Zion in Africa by MacMillan Hugh;Shapiro Frank;

Author:MacMillan, Hugh;Shapiro, Frank;
Language: eng
Format: epub
Publisher: I. B. Tauris & Company, Limited
Published: 2019-12-06T00:00:00+00:00


Lusaka Cold Storage

As the war ended, Abe moved to Lusaka. After a visit to South Africa in 1945, he married Vera Harris, whom he met through his brothers in Johannesburg. The newly married couple rented a house from George Hurwitz in which electricity had just been installed, but the toilets were outside. There were still no street lights in the town, and the fuel used for cooking was wood and charcoal. The town was still liable to annual floods, and the stream which runs down the centre of Cairo Road had not yet been covered.

Abe had invested some of the proceeds of his Mongu ventures in buying out ‘Tubby’ Wulfsohn’s share in a Lusaka butchery. He then found himself in partnership with E. W Dechow, who had been the general manager of Werners butcheries until the previous year. Dechow was a heavy drinker and Abe saw his capital rapidly eroding. The partnership was gazetted in August, and dissolved in October, 1945.3 Dechow then handed over his share in the business in settlement of a debt, and Abe became the sole owner of the Lusaka Butchery with its main branch in Cairo Road, and another in the second-class trading area.
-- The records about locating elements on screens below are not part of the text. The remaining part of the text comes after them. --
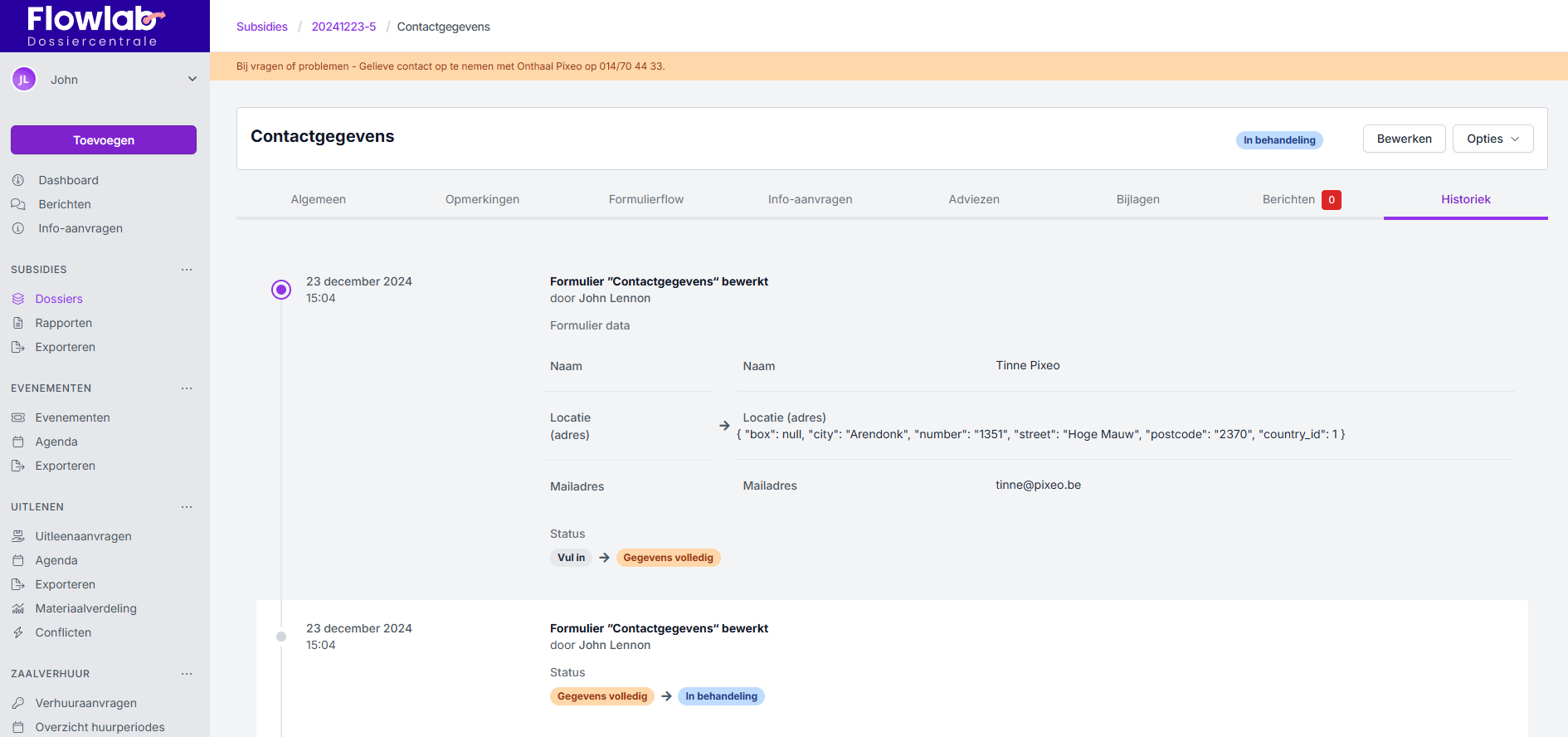Switch to the Algemeen tab
Screen dimensions: 1568x737
(318, 199)
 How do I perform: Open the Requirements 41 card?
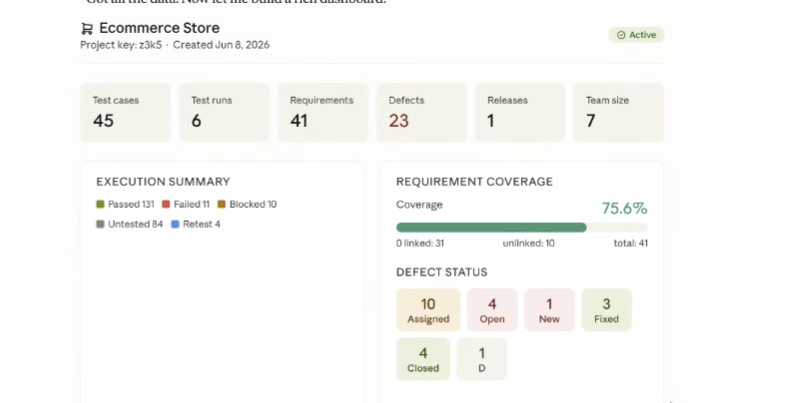(323, 112)
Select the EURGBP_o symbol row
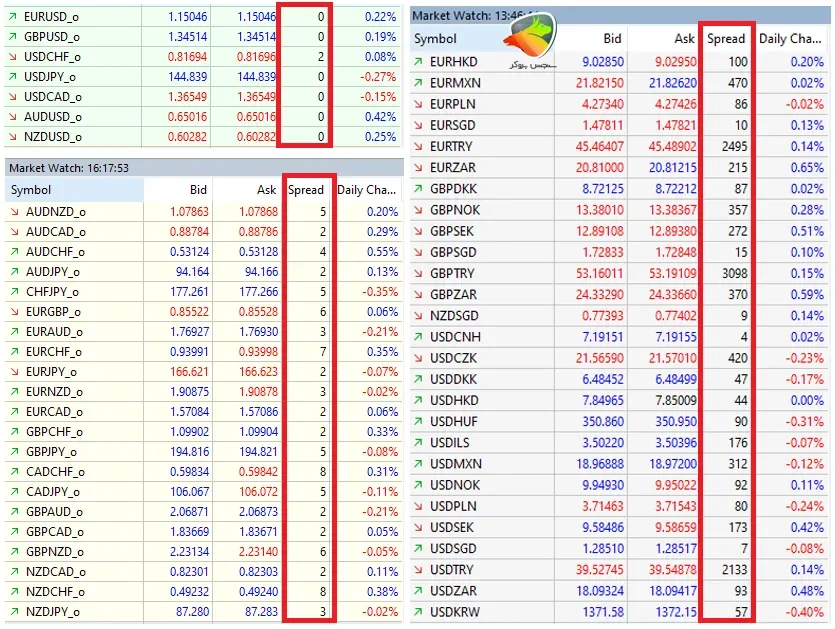Viewport: 835px width, 629px height. (x=204, y=312)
He soon found that he had ventured into a business in which competition was fierce. In Lusaka itself the main opposition came from the veteran Sam Haslett, a Scotsman who had acquired fame as a cattle trader and auctioneer in Northern Rhodesia before the First World War. Haslett eventually agreed to merge his business with Abe’s, but he insisted that his manager should become a partner in the combined firm. Haslett had rejected Abe’s original offer of commercial cooperation, but was persuaded to change his mind when he lost an important government contract to him. Haslett found it particularly galling that, after forty years in the country, he should lose the contract to a younger man when they had both tendered for the same price – six pence and three farthings a pound. Abe attributed his success to the contacts that he had made, and the reputation for honest business which he had acquired, during his years in Barotseland. The new firm, Lusaka Cold Storage Ltd, was registered in January 1946, and continues to occupy Haslett’s site on Cairo Road until the present day.4

The opposition now came from the big meat firms, especially Werners. The battle here was not over markets, as Abe could not threaten their mine contracts or their Copperbelt retail business, but over sources of supply. When Abe undertook to buy 300 head of cattle from a sympathetic Afrikaner farmer, who usually sold to Werners, Max Barnett, Werners’ new manager, was not amused. The farmer was warned that Abe did not have £3,000 in ready money with which to pay. When the farmer demanded cash down, Abe told him that he would be back in two hours with the money. He managed to persuade a bank manager to give him an immediate and unsecured loan of £4,000. Northern Rhodesian banks were not in the habit of gambling, but Abe’s powers of persuasion were unusual.